### Objective 1
From the passage on Singleton's bid protest, list every earlier decision that it cites by case name.
### Objective 2
Write the next part of the passage on Singleton's bid protest, picking up after its final line.
─── Source extract ───
Singleton argues that the agency “did not properly evaluate
Singleton’s past performance by failing to take into account
past performance information regarding Singleton’s subcontractor
who would perform major or critical aspects of the
solicitation’s requirements.” Protest at 4. In this regard, the
protester points out that Federal Acquisition Regulation (FAR)
sect. 15.305(a)(2)(iii) states that a past performance
“evaluation should take into account past performance
information regarding predecessor companies, key personnel who
have relevant experience, or subcontractors that will perform
major or critical aspects of the requirement when such
information is relevant to the instant acquisition.” The
protester also points out that the RFP did not state that the
agency would not consider the past performance of proposed
subcontractors in evaluating past performance, and that our
Office has previously found that the past performance of a
proposed subcontractor may be considered in determining whether
an offeror meets experience or past performance requirements in
a solicitation where the solicitation does not expressly
prohibit its consideration. Protester’s Comments at 1, 3; see
The Paintworks, Inc., B‑292982; B‑292982.2, Dec. 23, 2003, 2003
CPD para. 234 at 3. The agency responds by pointing out
that it “never stated in the RFP that the past performance of
other than the offeror would be considered,” and that the RFP
did not specifically “request that the offerors submit past
performance information for proposed major subcontractors.”
Contracting Officer’s Statement at 7; see AR at 4. The agency
notes that our Office has recognized that FAR sect.
15.305(a)(2)(iii), cited by the protester, does not mandate that
agencies consider the past performance of subcontractors, but
only states that agencies “should” consider such information. AR
at 6, citing MW-All Star Joint Venture, B-291170.4, Aug. 4,
2003, 2004 CPD para. 98 at 4 and TyeCom, Inc., B‑287321.3,
B-287321.4, Apr. 29, 2002, 2002 CPD para. 101 at 6. The agency
thus concludes that “the only reasonable construction of the
[RFP’s] past performance evaluation clause is that only prime
contractor past performance information would be considered by
GSA in evaluating offers,” and that Singleton’s protest is an
untimely challenge of an alleged impropriety apparent from the
solicitation. AR at 5; see Bid Protest Regulations, 4 C.F.R.
─── Data extract ───
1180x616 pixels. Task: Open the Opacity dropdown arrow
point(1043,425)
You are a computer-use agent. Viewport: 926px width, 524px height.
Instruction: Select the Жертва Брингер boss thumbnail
───
### Task result 1
The Paintworks, Inc.; MW-All Star Joint Venture; TyeCom, Inc.

### Task result 2
sect. 21.2(a)(1) (2006). We agree with the protester that FAR
sect. 15.305(a)(2)(iii) suggests, as evidenced by the word
“should,” that agencies consider in their evaluations the past
performance of proposed “subcontractors that will perform major
or critical aspects of the requirement.” In addition, as
correctly noted by the protester, our Office has found an
agency’s consideration of a proposed subcontractor’s past
performance when evaluating an offeror’s proposal under a past
performance factor permissible in the same circumstances as
here, that is, where the solicitation neither prohibited nor
mentioned the evaluation of such information. AC Techs., Inc.,
B‑293013, B‑293013.2, Jan. 14, 2004, 2004 CPD para. 26 at 3; The
Paintworks, Inc., supra. To put it another way, our Office,
based upon applicable caselaw, statute, and regulation, would
have found it unobjectionable had the agency chosen to consider
the past performance of Singleton’s subcontractor when
evaluating Singleton’s proposal.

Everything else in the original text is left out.